Kathryn Bigelow’s powerful portrait of race riots in 1967 Detroit comes off as raw live footage, transporting its audience to 1967 Detroit as witnesses to the true event which happened at the Algiers Motel in Detroit. The centerpiece of the movie is a brutal and misguided police interrogation inside the hotel which leads to the deaths of three black men.  It’ll leave you squirming in your seat.

Featuring John Boyega as a young security officer at the scene who tries to work as a peacemaker, and Anthony Mackie as a former soldier recently home from Vietnam who finds himself among the interrogated.   Will Poulter delivers the most memorable performance in the movie as a racist Detroit police officer. Sure, DETROIT is a one-sided interpretation, as the police are not viewed in a positive light, but the reality is, racism still exists, and until it doesn’t, stories like this need to be told.

 

9 THE BIG SICK –

Both hilarious and moving, THE BIG SICK is based on the real-life romance between actor/writer Kumail Nanjiani and his wife Emily V. Gordon, both of whom wrote the screenplay to this movie. Filled with countless laugh-out-loud moments, the film is loaded with memorable characters and situations. Kumail Nanjiani does a nice job playing a fictionalized version of  himself, and Zoe Kazan (the granddaughter of acclaimed film director Elia Kazan) is excellent as Emily.
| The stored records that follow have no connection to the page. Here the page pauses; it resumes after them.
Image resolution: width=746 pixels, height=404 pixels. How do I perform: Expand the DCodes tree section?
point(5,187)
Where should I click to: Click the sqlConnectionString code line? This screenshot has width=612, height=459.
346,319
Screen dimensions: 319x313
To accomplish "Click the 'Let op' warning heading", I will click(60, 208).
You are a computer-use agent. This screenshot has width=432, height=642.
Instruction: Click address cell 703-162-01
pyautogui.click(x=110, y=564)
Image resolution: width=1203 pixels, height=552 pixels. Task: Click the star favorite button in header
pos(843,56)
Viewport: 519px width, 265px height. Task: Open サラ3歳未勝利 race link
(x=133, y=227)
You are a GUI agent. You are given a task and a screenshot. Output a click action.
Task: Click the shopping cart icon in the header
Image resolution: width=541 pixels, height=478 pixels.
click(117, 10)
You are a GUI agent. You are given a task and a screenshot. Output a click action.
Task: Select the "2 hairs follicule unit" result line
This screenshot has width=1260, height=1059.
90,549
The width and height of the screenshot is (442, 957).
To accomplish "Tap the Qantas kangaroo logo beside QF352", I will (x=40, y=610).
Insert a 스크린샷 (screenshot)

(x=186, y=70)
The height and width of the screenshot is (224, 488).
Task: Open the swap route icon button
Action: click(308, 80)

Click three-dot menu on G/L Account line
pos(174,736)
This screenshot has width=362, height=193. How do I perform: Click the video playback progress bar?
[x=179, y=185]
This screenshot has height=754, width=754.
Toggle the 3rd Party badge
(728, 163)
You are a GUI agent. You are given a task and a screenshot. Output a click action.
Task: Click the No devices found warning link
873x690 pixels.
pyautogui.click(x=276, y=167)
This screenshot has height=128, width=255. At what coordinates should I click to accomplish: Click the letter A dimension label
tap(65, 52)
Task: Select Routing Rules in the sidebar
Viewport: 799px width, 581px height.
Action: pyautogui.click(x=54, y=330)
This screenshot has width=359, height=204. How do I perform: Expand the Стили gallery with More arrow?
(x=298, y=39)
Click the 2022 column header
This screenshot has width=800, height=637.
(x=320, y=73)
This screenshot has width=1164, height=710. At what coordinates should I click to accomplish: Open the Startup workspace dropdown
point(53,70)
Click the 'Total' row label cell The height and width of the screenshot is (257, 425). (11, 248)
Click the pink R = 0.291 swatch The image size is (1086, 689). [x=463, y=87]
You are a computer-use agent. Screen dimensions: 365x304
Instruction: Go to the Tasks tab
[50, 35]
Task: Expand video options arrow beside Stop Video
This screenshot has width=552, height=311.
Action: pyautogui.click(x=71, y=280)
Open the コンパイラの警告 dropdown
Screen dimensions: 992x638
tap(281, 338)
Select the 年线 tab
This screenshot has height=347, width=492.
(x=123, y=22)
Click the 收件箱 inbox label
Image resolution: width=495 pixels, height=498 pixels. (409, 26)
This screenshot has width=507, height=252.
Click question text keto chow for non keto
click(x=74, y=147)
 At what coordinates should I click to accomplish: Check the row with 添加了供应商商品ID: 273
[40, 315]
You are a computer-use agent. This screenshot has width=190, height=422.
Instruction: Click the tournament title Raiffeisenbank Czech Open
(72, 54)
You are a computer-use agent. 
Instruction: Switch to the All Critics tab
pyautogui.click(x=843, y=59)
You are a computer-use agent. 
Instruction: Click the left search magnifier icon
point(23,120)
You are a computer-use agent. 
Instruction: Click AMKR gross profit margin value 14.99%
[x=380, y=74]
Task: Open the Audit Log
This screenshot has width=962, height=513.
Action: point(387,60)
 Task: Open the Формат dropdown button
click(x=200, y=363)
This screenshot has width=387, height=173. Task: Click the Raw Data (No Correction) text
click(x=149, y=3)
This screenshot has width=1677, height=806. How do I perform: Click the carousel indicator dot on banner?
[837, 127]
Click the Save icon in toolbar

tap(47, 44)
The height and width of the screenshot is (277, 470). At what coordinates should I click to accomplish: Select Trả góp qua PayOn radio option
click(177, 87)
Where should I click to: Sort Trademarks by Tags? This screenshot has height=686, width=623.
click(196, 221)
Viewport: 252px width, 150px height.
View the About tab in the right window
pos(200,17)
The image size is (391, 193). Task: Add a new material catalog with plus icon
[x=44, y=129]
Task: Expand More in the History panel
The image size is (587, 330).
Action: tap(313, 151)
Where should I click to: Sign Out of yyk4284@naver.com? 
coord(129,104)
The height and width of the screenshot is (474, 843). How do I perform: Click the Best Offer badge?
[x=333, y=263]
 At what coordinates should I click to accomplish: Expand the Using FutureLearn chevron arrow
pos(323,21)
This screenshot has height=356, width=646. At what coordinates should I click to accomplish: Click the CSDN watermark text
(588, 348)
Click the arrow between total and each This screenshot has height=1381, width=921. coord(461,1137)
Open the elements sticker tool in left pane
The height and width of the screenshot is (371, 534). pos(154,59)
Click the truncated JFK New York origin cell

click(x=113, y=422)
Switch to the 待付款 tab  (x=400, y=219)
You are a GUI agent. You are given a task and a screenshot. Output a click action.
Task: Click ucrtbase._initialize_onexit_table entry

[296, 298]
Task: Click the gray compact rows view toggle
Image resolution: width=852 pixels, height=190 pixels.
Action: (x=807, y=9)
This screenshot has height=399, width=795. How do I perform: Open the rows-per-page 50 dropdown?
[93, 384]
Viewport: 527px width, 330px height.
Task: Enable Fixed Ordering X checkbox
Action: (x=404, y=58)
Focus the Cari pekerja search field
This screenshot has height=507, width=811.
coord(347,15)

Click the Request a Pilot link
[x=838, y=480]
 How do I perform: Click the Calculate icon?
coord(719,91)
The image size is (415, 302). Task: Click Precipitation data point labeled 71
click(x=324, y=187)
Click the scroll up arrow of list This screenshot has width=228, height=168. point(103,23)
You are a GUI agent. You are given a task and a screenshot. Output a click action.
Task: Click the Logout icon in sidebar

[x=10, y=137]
Holly Hunter and Ray Romano steal the show as Emily’s parents.

THE BIG SICK has it all:  fine acting, perceptive writing, and solid directing by Michael Showalter.  With a lot to say about relationships, cultural differences, and the lengths people will go to make a relationship work when they’re in love, it’s one of those movies where after it ends, you just want to see it again.

 

8  STRONGER –

Jake Gyllenhaal delivers a riveting performance as Jeff Bauman, the man who lost his legs in the Boston Marathon bombing in 2013 and later became a symbol of hope for an entire city as he fought back to regain both his life and his ability to walk. STRONGER sports a superior screenplay by John Pollono, based on the book “Stronger” by Jeff Bauman and Bret Witter. The dialogue is first-rate, natural, cutting and incisive, and at times laugh-out loud funny.   Longtime Boston comic and RESCUE ME (2004-11) star Lenny Clarke delivers a scene-stealing performance as Jeff’s Uncle Bob.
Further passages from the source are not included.